How does the aging process affect the body? If you're worried about it, don't be. It beats the alternative, and it happens to everybody. The aging process happens at various speeds depending on things like your ancestry and your environment. The aging process happens on the inside of your body as well as the outside.
The aging process affects your body on the inside through the cells .It's estimated that we have 50 trillion cells in our body; that's incomprehensible to many people. Cells have been called the "building blocks of life," and, if they aren't working properly, it has an adverse affect. An important process called apoptosis tells the cells when to self-destruct. If the cells don't die when they are supposed to, cancer can result because the cancer cells will crowd out the healthy ones. If the cells die too early, that might result in both Parkinson's and Alzheimer's disease.
There are several effects that the aging process has on the outside of your body. As you age, you may see a change in your height. You will probably lose about two inches by the time you are 80, although it can vary greatly from person to person. Some causes of height loss include flattening of the arches in your feet, changes in the vertebrae and compression of the discs between the vertebrae. Even poor posture can cause you to be shorter.

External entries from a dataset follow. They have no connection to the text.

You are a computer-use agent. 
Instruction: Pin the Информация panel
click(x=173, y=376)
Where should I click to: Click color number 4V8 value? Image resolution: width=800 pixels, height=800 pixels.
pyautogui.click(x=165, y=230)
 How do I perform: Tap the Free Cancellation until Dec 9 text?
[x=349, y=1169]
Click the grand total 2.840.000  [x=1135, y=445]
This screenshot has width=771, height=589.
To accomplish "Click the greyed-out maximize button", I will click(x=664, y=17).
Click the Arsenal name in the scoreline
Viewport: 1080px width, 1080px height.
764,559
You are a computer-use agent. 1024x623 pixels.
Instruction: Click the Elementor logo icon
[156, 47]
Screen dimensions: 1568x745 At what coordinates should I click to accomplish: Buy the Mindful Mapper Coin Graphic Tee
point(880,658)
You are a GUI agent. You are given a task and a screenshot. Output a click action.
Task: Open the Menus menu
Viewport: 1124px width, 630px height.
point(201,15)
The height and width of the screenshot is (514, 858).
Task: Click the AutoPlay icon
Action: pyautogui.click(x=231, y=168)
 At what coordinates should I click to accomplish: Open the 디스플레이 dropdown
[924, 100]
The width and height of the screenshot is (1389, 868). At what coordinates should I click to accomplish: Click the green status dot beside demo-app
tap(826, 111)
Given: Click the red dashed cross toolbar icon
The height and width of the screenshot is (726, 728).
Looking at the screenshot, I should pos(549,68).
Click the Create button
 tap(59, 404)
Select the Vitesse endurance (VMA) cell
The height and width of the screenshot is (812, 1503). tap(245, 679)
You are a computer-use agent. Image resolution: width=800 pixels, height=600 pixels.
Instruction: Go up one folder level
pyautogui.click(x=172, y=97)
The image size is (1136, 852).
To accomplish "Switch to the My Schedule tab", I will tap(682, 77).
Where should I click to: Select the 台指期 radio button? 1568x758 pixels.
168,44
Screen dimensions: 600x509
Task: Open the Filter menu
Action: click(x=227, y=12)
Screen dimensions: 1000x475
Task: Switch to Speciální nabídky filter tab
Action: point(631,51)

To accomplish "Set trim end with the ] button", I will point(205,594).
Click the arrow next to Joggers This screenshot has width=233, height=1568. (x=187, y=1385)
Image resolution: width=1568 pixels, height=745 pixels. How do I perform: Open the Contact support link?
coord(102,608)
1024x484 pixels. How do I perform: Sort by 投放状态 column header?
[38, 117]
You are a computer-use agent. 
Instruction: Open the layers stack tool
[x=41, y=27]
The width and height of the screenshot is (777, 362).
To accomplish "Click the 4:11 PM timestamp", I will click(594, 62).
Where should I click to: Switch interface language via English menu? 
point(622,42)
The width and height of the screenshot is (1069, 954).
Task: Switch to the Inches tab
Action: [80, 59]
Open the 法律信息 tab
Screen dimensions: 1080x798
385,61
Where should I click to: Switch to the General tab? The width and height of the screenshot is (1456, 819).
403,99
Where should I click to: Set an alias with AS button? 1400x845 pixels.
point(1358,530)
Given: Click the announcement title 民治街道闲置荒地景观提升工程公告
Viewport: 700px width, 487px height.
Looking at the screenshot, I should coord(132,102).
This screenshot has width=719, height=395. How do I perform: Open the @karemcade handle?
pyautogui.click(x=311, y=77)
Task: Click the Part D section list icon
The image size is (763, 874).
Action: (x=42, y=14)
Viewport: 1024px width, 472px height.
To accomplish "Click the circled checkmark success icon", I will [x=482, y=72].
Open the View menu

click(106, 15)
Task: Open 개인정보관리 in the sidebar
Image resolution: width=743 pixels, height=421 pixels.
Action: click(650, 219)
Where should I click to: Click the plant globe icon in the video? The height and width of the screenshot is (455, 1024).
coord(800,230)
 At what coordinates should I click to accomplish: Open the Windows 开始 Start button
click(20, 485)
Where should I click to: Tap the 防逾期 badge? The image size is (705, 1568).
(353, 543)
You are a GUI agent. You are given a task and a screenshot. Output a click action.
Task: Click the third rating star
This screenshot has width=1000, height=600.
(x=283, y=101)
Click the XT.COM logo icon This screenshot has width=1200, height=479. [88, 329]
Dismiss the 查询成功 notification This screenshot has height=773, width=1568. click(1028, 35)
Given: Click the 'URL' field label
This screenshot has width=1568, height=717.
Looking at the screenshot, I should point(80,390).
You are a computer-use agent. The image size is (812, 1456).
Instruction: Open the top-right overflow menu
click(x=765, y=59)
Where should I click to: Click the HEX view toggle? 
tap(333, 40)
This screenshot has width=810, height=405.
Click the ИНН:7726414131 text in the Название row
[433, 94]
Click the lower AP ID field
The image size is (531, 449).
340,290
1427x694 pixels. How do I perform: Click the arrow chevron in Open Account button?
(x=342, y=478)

Another way that the aging process may affect the body is you'll probably lose some weight. If you're a man, you'll probably gain weight until you reach your fifties, and then you'll start losing weight when you reach your late sixties and early seventies. You will also notice a change in the amount of fat you have in your body compared to muscle. Researchers aren't really sure if these changes in weight are really part of the aging process, or if it happens because you are less active and you might not be eating a good diet.
Your bones are another part of the body that are affected by the aging process. Your bones become more brittle with age because of loss of calcium. If you're not careful, this can result in a lot of broken bones. If you break something major, like one of your hips, that will have an affect on your mobility and independence.
Don't worry if lots of the people in your family died at a young age. The science of medicine has made great strides in recent years. Life expectancy is gradually creeping up in the United States, and you can expect to live into your late seventies. That's why economists are worried about the financial aspects of the aging population. As you live longer, you'll be collecting Social Security and Medicare for a longer period of time. When 65 was determined to be the age when you can collect Medicare, most people didn't live many years beyond 65. That's not the case anymore. Lots of people live to be in their 80's or beyond.
Now you know how the aging process affects the body. The changes are so gradual that you may not even notice. If things don't seem right, you may want to contact your health care professional who can determine just how much the aging process has affected you.